Custom DR Evaluations
Our existing DR evaluation framework has four major categories, which is a great way to evaluate your DR methods by simplying use some or all of them. However, sometimes it makes sense to implement your own metric. For example, you may only want EMD but not correlation. Or, you would like to different options for some metrics. This tutorial is for you: we will show you how you can add your own results and rank them.
Before we begin, we will be using the levine13
dataset for demonstration purposes,
which can be loaded in the following way:
>>> from PyCytoData import DataLoader
>>> from CytofDR.dr import run_dr_methods
>>> exprs = DataLoader.load_dataset(dataset="levine13")
>>> exprs.preprocess(arcsinh=True)
>>> results = run_dr_methods(data=exprs.expression_matrix, methods=["PCA", "ICA"])
Running PCA
Running ICA
Working with Your Own Metrics
First, you will need to run the metrics to get the results. If you have implemented your own metrics, then you can skip to the next section and add your metrics. Otherwise, you can use the metrics that are built into this package: a complete list of such metrics can be found in this tutorial.

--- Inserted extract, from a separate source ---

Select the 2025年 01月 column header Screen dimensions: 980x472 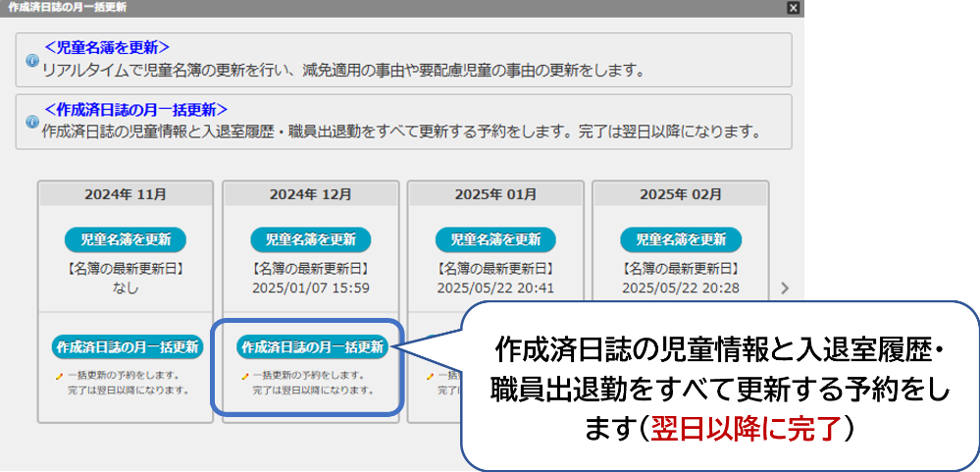(495, 194)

Suppose you would like to evaluate your DR methods with Neighborhood Agreement, which
is not included in our default DR evaluation framework. You will need to run it manually
which is not really hard to do! Remember: you will need to evaluate every method in
your Reductions
class for the subsequent ranking to work properly. Now, to run these
two metrics, we first to need get some things set up. Specifically, we need to make the
necessary import, compute neighbors for original and embeddings, and then have ways to
capture the results.
>>> from CytofDR.evaluation import EvaluationMetrics as EM
>>> original_neighbors = EM.build_annoy(exprs.expression_matrix, k=100)
>>> agreement = []
Now, we are going to loop through each embedding and find their neighbors and then evaluate the metrics:
>>> for reduction in results.names:
... embedding_neighbors = EM.build_annoy(results[reduction])
... agreement.append(EM.neighborhood_agreement(original_neighbors, embedding_neighbors))
>>> agreement
[-0.0003080110625877093, -0.00031328229128209546]
>>> results.add_custom_evaluation_result(metric_name = "Neighborhood Agreement", reduction_name = "PCA", value = agreement[0])
>>> results.add_custom_evaluation_result(metric_name = "Neighborhood Agreement", reduction_name = "ICA", value = agreement[1])
Now that you have added your results, you can rank your DR method as usual:
>>> results.rank_dr_methods_custom()
{'ICA': 1.0, 'PCA': 2.0}
You have a ranking! You may realize that this example is trivial for the following reasons:
There are only two DR methods.
There is only one metrics.
You can just look at the results and determine the ranking, but you can easily extend this to more methods by including everything in the for loop:
>>> for reduction in results.names:
... embedding_neighbors = EM.build_annoy(results[reduction])
... agreement = EM.neighborhood_agreement(original_neighbors, embedding_neighbors)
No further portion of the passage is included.